Clinical Follow-up Study of Rituximab in the Treatment of Nephrotic Syndrome in Children

Recruiting

• Conditions: Nephrotic Syndrome; Efficacy; Rituximab; Children
• Interventions: Drug: Rituximab

• Registration Number: NCT06530004
• Lead Sponsor: The First Affiliated Hospital of Xiamen University

Brief Summary

This was a retrospective study. Children who were diagnosed with refractory nephrotic syndrome and treated with rituximab (RTX) and followed up for ≥1 year in the Department of Pediatrics, the First Affiliated Hospital of Xiamen University from March 2020 to March 2026 were enrolled.

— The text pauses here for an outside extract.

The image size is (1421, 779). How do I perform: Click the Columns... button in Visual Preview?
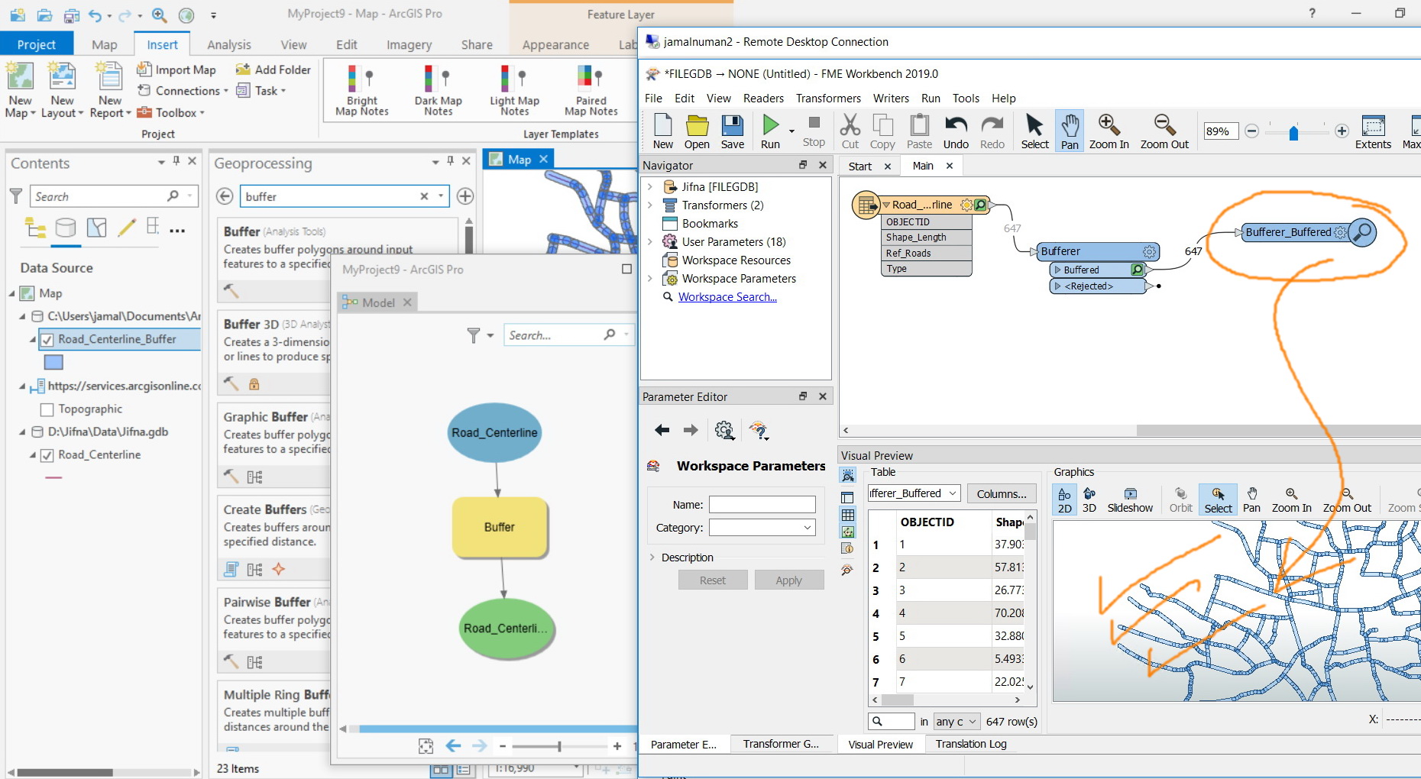pos(1002,493)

Personal information, past medical history, clinical examination data and follow-up data before and after the use of RTX were extracted from the medical record system. (1) The median relapse-free survival, the number of relapses and the adverse reactions of RTX were compared before and after RTX treatment, and the clinical efficacy and safety of RTX were evaluated. (2) By comparing the annual relapse frequency, reduction and withdrawal of steroids and immunosuppressive agents, B cell reconstitution and adverse drug reactions between prophylactic RTX and post-relapse RTX maintenance regimens; (3) Multivariate analysis of risk factors for recurrence of nephropathy after RTX treatment. (4) growth indicators monitoring patient evaluation and RTX medical economic benefit analysis.

Detailed Description

Not available

Study Timeline

• Study Start: 2020-03-01
• Study First Submitted: 2024-06-14
• Status Verified: 2024-07
• Study First Submitted QC: 2024-07-29
• Last Update Submitted: 2024-07-29
• Study First Posted: 2024-07-31
• Last Update Posted: 2024-07-31
• Primary Completion: 2026-03-01
• Study Completion: 2028-03-01

Recruitment & Eligibility

• Status: RECRUITING
• Sex: All
• Target Recruitment: 50

Inclusion Criteria

• Children clinically diagnosed with FRNS/SDNS/SRNS with complete clinical data;
• age < 18 years old;
• For the first time using RTX treatment, and used in nephrotic syndrome ease;
• The follow-up for 1 year or more.

Exclusion Criteria

• Congenital or infantile nephrotic syndrome, secondary nephrotic syndrome (such as lupus nephritis, IgA nephropathy, purpura nephritis, hepatitis B nephritis, etc.);
• Active stage of hepatitis, complicated with severe infection, severe deficiency of immune response, malignant diseases;
• Estimated glomerular filtration rate (GFR) <60mL/min/1.73m2.

Study & Design

• Study Type: OBSERVATIONAL
• Study Design: Not specified

Arm && Interventions

Group	Intervention	Description
Recurrent sequential group	Rituximab	In patients with recurrence after the use of rituxan, each 375 mg/m2.
Sequential prevention group	Rituximab	According to the situation of B cells to rebuild the preventive use of rituxan, each 375 mg/m2.

Primary Outcome Measures

Name	Time	Method
The median relapse-free survival	1 year	The median relapse-free survival of nephrotic syndrome before and after RTX treatment was compared.
Different sequential group curative effect evaluation	1 year	After comparing the preventive RTX and recurrence RTX maintain annual recurrent treatment。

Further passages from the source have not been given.